READING PASSAGE →
--------------------------------------------------

# icon - report this as a problem post?



## PrairieGirl (Aug 28, 2005)

I just noticed that most postings have an icon by the poster's ID that looks like a red triangle with an exclamation mark in it.  When I held my cursor over the icon it read "report this as a problem post".  I'm guessing that is something you add to your profile?  Should I be doing this?

Thanks for any help understanding this,
LeAnn


----------



## Makai Guy (Aug 28, 2005)

You will see this icon 
	

	
	
		
		

		
		
	


	




 in everyone ELSE's posts, not your own.  It is something you click to instantly report a problem post - one violating the site rules, posted in the wrong forum, etc.   The software, apparently, assumes you won't be reporting your own posts and doesn't insert this icon when you are viewing your own posts.


----------



## PrairieGirl (Aug 28, 2005)

Thanks Doug!

--------------------------------------------------

(Raw records)
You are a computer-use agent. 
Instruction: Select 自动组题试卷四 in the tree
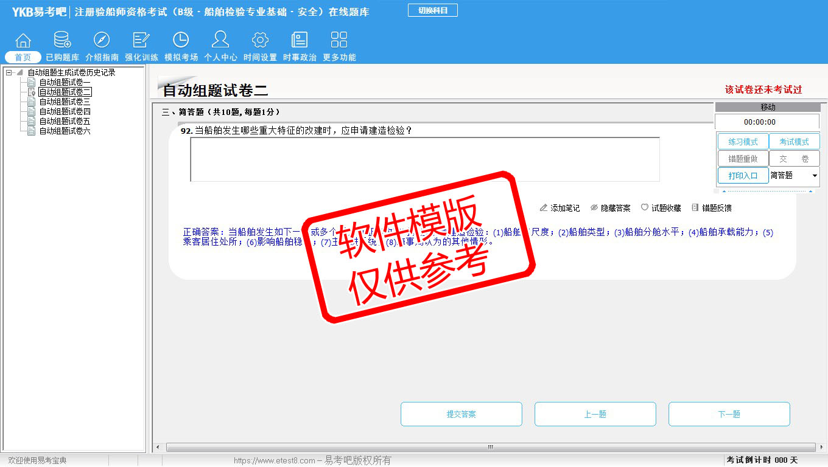pos(65,112)
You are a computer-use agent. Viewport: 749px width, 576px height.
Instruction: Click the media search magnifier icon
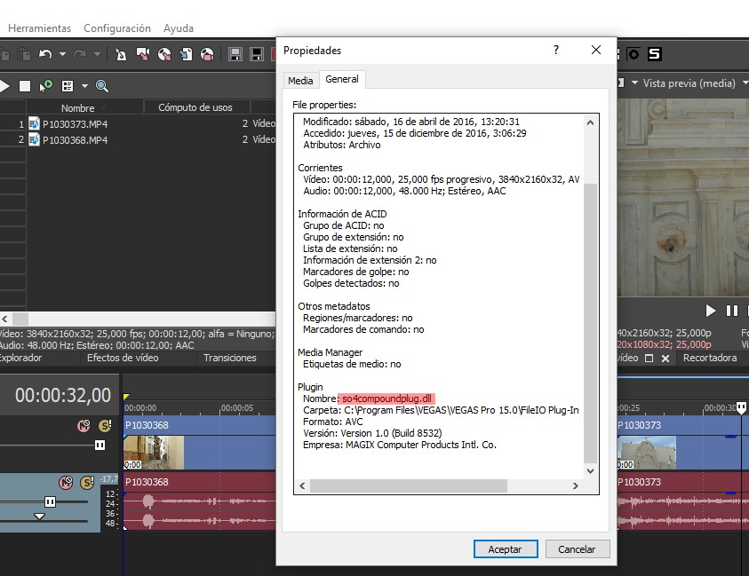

--------------------------------------------------

WRITTEN PROBLEM A → Turn every line of the raw records into a numbered list, skipping blank lines and leaving the pictures out.
WRITTEN PROBLEM B → Carry on the forum thread about the "report this as a problem post" icon from the point where it stops.

RESULT A →
1. You are a computer-use agent. 
2. Instruction: Select 自动组题试卷四 in the tree
3. pos(65,112)
4. You are a computer-use agent. Viewport: 749px width, 576px height.
5. Instruction: Click the media search magnifier icon

RESULT B →
Looks like it was a good thing that I didn't just click somebody's icon to see what came up.....the new bbs software has lots of features that I'm just getting used to.  I consider myself quite computer literate, but more in a business sense.  But then, I'm the person at the store trying to buy a cell phone that JUST makes phone calls - with one ring tone thank you very much.

LeAnn


----------



## Makai Guy (Aug 29, 2005)

LeAnn Thom said:
			
		

> Looks like it was a good thing that I didn't just click somebody's icon to see what came up.....



Go ahead and try it.  It just pulls up a message entry form where you can say what's wrong with the post.  Nothing happens til you actually submit it, so you can always back out.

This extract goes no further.